*** Opening TEXT PASSAGE ***
Midkiff KD, Andrews EB, Gilsenan AW, Harris DH. "First in Flight" or "When Pigs Fly" – Can cancer registries play a critical role at the national level in studying cancer as an adverse outcome from drug treatments? Presented at the NAACCR 2015 Annual Conference; June 2015. Charlotte, NC.

Background: Patients, clinicians, the Food and Drug Administration, researchers and pharmaceutical manufacturers have a stake in knowing if specific treatments impact cancer development. Clinical trials have known limitations for studying cancer as an adverse outcome. Postapproval safety studies frequently provide the best opportunity to characterize the risk of cancer from treatments but can be limited due to challenges in case identification, exposure assessment and data sources. Lack of access to high-quality, national cancer outcome data that can be linked with treated populations is an unmet need for rare cancers.

Objective:
Provide current examples of cancer signals under study in the postapproval setting at the national level, identify limitations and discuss how cancer registries may play a role.

Methods: We review public information, including FDA postmarketing commitments to study rare cancer outcomes in nononcological drugs to describe the nature of the medication exposure (e.g., by age, prevalence) and the outcome ascertainment method used (e.g., medical claim, cancer registry) to estimate the current gap to be filled through access to a national, linkable cancer registry, if one existed.

Results: We describe current examples of cancer signals under study, including the treatment indication, origin of the signal (preclinical, clinical, or postapproval), approved approach to identify cancer outcome, and strengths and limitations of the design.

Conclusions: Postmarketing drug safety studies require the ability to properly identify and classify cancer outcomes. These studies also rely on proper treatment exposure classification and risk window assessment due to uncertain periods of cancer induction and latency. Cancer registries could play a vital role at the national level through linkages with treated cohorts from postapproval registries and database studies to efficiently and accurately quantify cancer risk for existing and emerging drug treatments.
*** Closing TEXT PASSAGE ***
*** Opening STORED DATA ***
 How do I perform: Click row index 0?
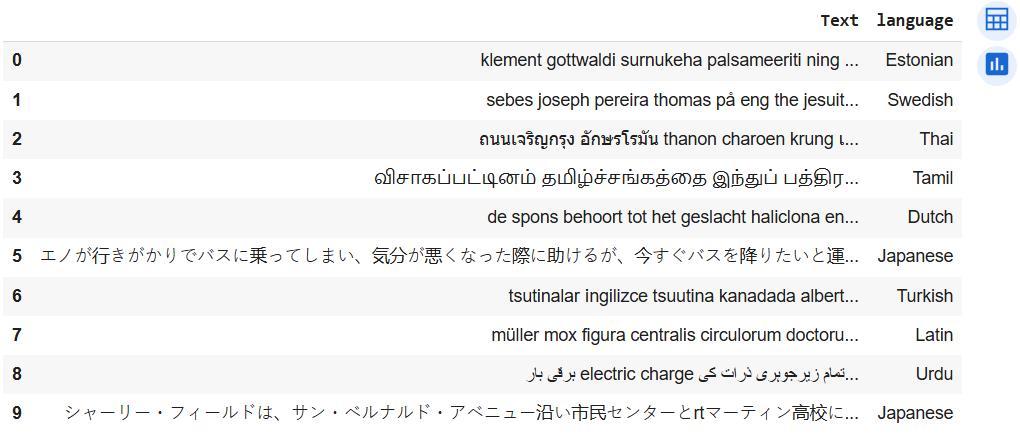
*** Closing STORED DATA ***
Transcribe the part of the abstract on cancer registries above, starting at "Results: We describe" and ending at "emerging drug treatments.".

> **RESULT OF THE TASK**
Results: We describe current examples of cancer signals under study, including the treatment indication, origin of the signal (preclinical, clinical, or postapproval), approved approach to identify cancer outcome, and strengths and limitations of the design.

Conclusions: Postmarketing drug safety studies require the ability to properly identify and classify cancer outcomes. These studies also rely on proper treatment exposure classification and risk window assessment due to uncertain periods of cancer induction and latency. Cancer registries could play a vital role at the national level through linkages with treated cohorts from postapproval registries and database studies to efficiently and accurately quantify cancer risk for existing and emerging drug treatments.